DATA LISTING:

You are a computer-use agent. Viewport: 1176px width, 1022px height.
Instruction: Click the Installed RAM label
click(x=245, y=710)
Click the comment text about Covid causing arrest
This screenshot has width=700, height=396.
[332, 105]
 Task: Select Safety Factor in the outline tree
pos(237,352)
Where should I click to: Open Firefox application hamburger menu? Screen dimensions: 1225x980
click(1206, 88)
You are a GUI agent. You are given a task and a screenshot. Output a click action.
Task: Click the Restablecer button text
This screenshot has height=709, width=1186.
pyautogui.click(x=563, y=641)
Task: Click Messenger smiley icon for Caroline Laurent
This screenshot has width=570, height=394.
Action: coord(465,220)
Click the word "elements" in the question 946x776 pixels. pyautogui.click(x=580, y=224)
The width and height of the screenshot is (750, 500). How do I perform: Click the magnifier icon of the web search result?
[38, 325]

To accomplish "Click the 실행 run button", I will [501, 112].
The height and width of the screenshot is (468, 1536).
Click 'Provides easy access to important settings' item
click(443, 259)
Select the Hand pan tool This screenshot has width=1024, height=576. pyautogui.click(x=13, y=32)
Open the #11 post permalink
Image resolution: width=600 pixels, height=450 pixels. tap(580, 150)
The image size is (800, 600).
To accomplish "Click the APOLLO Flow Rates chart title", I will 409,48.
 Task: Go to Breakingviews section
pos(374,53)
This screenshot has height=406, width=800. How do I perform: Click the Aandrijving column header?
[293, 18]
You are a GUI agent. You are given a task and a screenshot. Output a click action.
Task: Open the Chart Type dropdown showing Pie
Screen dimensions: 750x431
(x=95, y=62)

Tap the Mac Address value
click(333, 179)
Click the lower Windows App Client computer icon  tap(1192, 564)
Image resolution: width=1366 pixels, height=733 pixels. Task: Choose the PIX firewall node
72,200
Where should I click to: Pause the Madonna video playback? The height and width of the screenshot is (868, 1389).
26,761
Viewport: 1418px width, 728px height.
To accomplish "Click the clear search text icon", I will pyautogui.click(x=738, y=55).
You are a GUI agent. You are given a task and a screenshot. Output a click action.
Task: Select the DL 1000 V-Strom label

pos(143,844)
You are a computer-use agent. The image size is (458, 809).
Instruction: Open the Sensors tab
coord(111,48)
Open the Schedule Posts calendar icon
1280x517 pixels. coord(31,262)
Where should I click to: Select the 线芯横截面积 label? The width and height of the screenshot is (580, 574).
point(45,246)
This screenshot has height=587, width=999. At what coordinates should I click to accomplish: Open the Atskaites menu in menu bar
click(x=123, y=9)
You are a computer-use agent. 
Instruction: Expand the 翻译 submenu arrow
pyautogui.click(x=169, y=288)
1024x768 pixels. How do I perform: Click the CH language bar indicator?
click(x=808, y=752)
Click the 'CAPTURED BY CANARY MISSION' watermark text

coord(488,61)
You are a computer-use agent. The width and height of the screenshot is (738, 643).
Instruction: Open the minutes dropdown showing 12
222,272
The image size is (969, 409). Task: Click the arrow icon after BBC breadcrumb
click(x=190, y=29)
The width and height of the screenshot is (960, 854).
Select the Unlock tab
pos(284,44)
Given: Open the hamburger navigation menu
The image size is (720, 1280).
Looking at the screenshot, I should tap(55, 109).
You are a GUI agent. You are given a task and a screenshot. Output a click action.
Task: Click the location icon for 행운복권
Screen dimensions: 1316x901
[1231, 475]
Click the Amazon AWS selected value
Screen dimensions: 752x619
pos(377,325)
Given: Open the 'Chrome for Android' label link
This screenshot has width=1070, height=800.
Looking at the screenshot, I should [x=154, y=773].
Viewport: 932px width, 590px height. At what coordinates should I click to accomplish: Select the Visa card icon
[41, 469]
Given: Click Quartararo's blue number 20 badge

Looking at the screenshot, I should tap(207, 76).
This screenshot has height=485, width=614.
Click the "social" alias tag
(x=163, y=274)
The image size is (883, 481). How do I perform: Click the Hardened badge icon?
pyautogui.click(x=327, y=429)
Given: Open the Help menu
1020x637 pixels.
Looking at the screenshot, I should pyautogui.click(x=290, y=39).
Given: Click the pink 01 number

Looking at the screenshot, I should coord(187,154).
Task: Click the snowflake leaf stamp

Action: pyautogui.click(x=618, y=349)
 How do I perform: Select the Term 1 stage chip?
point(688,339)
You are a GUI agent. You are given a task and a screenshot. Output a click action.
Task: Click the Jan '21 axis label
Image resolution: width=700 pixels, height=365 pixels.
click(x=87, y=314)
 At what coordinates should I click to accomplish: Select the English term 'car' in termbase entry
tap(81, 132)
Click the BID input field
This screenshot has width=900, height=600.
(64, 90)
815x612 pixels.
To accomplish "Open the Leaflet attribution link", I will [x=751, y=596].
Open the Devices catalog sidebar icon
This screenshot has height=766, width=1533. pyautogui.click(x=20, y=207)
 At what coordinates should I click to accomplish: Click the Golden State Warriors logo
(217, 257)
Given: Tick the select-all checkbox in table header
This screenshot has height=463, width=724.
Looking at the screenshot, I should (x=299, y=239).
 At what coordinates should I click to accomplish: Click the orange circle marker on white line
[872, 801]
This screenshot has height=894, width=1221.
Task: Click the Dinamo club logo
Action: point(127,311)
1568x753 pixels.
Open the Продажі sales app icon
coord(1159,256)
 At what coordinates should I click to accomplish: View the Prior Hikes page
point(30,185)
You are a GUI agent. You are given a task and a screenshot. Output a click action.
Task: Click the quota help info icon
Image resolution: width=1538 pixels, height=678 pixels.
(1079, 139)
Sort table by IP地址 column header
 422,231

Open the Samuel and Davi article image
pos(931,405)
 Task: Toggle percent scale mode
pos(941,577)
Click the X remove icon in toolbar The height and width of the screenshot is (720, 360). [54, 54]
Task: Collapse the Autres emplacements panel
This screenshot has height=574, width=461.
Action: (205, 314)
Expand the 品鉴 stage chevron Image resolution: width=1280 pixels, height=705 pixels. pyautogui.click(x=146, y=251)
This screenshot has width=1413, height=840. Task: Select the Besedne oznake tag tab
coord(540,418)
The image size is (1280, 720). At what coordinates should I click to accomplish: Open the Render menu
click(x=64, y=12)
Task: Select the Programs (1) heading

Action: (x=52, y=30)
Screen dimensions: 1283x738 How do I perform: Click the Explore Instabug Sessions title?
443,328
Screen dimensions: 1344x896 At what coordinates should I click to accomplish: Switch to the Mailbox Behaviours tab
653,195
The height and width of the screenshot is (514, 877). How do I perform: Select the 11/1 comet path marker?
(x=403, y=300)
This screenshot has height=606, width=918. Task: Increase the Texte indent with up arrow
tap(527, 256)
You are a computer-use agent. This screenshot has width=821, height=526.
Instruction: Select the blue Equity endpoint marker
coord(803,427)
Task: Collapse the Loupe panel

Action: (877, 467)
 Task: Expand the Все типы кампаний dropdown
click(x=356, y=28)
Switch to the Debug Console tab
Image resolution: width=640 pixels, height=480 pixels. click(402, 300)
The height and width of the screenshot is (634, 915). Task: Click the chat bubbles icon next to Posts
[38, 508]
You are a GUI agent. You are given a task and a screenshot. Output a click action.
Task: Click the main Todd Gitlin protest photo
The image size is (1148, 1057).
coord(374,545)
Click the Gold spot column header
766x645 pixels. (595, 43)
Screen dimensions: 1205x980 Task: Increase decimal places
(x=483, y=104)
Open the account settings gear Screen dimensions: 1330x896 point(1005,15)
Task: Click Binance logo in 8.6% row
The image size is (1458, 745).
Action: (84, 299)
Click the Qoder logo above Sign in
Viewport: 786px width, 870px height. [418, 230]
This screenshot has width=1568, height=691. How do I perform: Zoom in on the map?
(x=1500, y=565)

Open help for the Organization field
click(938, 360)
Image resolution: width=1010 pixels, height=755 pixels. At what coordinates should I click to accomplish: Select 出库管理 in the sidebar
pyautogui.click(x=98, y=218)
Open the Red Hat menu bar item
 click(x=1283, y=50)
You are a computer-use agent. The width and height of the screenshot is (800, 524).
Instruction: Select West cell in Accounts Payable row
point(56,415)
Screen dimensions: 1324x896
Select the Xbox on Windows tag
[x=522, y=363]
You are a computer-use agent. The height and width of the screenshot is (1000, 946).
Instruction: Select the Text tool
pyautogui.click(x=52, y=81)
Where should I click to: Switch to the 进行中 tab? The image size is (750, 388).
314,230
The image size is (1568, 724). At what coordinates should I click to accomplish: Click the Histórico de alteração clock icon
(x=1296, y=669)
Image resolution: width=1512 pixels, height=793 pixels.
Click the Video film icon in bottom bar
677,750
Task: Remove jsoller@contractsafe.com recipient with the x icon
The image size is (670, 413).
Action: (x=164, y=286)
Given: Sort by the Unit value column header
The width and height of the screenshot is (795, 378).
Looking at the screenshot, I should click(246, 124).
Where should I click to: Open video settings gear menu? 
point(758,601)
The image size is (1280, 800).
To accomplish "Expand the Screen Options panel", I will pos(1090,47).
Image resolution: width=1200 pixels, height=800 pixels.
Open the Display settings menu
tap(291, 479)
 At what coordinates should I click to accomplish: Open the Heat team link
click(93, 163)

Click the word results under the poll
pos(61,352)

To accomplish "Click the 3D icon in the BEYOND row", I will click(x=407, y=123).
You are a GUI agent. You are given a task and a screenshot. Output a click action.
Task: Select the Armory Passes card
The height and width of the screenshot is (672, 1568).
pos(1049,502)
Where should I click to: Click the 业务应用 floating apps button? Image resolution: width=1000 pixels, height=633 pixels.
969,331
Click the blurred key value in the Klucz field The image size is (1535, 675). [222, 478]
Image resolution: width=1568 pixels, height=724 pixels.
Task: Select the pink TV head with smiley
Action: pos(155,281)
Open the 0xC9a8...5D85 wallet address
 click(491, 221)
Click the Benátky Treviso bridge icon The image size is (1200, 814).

TASK DESCRIPTION: Scan the records for the string "will" and show every line that contains it.

ANSWER FOR THE TASK:
To accomplish "Click the 실행 run button", I will [501, 112].
To accomplish "Click the APOLLO Flow Rates chart title", I will 409,48.
To accomplish "Click the clear search text icon", I will pyautogui.click(x=738, y=55).
To accomplish "Open the Leaflet attribution link", I will [x=751, y=596].
To accomplish "Expand the Screen Options panel", I will pos(1090,47).
To accomplish "Click the 3D icon in the BEYOND row", I will click(x=407, y=123).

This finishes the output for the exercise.